The Forum was opened by Baroness Neville-Rolfe, minister for IP in the UK government, who used her keynote speech to launch the UK IPO’s IP Finance Toolkit. She said the toolkit will help businesses seeking finance and banks who need to recognise the value of IP: “It will assist businesses which are rich in intangibles, but lack traditional assets, to make a stronger case when they need to access the finance they need to grow.” It sounds like a good initiative and we’re interested what those working in business think – let us know once you’ve had a chance to read it.
After her talk, I sat down with Baroness Neville-Rolfe for a short interview, which we will publish shortly. Notably, she told me that she will be visiting the EPO in Munich for the first time next week, to “have a look round” and meet managers including the EPO President Benoit Battistelli. As many readers will know, this visit comes after the EPO has faced strikes and criticism regarding the independence of the Boards of Appeal. Neville-Rolfe did not deny there were difficulties at the EPO, and said she hoped to “help find a way forward” based on “the right culture and objectives, and modern governance”. It sounds like a positive approach, so let’s see what happens next week.
An excellent panel on FRAND and SEP developments yesterday morning was unfortunately interrupted by a fire alarm and evacuation. I’m pleased to report that despite the room being packed, everyone managed to leave in an orderly way and the alarm turned out to be false. After we’d all retaken our seats, speaker Nick Cunningham of Wragge picked up where he had left off, merely noting in passing: “I told you FRAND was a hot topic!”
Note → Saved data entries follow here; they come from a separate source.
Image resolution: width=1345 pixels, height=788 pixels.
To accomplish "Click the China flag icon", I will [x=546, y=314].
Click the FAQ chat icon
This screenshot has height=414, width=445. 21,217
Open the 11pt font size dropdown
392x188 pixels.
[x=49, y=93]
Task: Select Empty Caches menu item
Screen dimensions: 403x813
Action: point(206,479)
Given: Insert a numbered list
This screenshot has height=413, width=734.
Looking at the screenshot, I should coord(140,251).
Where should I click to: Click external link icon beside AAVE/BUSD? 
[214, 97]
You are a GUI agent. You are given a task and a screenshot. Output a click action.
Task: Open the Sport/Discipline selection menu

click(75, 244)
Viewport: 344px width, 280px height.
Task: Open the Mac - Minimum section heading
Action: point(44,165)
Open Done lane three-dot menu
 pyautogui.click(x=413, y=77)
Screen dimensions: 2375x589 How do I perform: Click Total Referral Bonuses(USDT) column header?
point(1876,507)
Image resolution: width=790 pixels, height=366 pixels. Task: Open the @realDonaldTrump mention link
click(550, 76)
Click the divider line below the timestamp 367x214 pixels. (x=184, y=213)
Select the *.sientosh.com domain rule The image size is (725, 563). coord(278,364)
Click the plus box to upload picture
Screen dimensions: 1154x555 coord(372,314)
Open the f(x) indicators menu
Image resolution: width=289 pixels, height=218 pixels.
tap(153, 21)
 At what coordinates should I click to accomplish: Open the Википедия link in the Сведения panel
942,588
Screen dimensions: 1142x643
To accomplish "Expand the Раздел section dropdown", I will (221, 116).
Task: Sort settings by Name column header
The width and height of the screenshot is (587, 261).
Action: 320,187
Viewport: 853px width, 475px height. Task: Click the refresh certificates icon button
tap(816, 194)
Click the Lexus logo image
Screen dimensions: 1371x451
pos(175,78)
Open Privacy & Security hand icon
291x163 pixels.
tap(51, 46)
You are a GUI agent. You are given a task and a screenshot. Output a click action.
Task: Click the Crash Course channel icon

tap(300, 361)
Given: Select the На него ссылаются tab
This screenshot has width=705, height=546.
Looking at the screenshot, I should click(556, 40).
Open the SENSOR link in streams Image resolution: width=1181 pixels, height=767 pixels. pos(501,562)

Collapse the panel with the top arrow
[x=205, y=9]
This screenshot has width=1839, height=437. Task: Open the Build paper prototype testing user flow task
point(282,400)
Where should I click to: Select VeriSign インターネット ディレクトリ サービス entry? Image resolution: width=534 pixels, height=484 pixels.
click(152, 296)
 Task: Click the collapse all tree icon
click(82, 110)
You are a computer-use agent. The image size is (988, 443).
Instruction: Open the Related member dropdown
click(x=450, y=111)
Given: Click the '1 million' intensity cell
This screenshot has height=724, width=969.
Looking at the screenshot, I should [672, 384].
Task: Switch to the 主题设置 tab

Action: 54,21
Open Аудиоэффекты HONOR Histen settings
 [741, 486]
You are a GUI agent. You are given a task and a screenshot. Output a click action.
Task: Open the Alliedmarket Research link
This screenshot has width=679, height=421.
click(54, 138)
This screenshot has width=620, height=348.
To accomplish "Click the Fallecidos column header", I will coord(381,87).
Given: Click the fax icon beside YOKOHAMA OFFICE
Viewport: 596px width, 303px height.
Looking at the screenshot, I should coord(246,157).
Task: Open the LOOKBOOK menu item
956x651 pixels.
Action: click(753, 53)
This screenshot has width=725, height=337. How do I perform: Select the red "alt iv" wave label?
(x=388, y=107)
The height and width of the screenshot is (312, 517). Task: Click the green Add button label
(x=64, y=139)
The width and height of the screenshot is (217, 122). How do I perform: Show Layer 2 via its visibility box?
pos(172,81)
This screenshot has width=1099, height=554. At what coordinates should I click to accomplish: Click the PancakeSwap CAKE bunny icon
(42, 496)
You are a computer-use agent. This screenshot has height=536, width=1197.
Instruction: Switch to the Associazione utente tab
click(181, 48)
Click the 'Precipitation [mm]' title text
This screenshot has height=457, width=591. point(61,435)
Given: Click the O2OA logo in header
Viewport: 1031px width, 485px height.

Maria Engstrand of Valea and Keith Gilman of Lerner David Littenberg Krumholz & Mentlik gave us an update on post-grant and inter-partes review developments in the US, as well as a comparison with opposition proceedings at the EPO. I know this is a topic that will be discussed further at our US Forum next week, but it seems that in Europe at least there remain lots of questions about issues such as the real party-in-interest, estoppel, whether patent drafting should be changed and, in general, how to navigate the new procedures. Or, as moderator Andrew Hammond asked Gilman: “Why should I pay the USPTO $20,000 to the job it should have done properly in the first place?”
The final session of the day was possibly the most entertaining, focusing on the Unified Patent Court. As the speakers said, now that we are getting more of an idea about the likely costs in terms of both renewal fees and court fees (see our article earlier this week - subscription or free trial required), patent owners will soon need to make decisions about whether or not to use the system. When it comes to making such decisions, commentators often draw a distinction between “crown jewel” patents and others, but we have often wondered what to call the “others”. David Rosenberg of GSK suggested “costume jewellery” patents. Do readers have any better suggestions?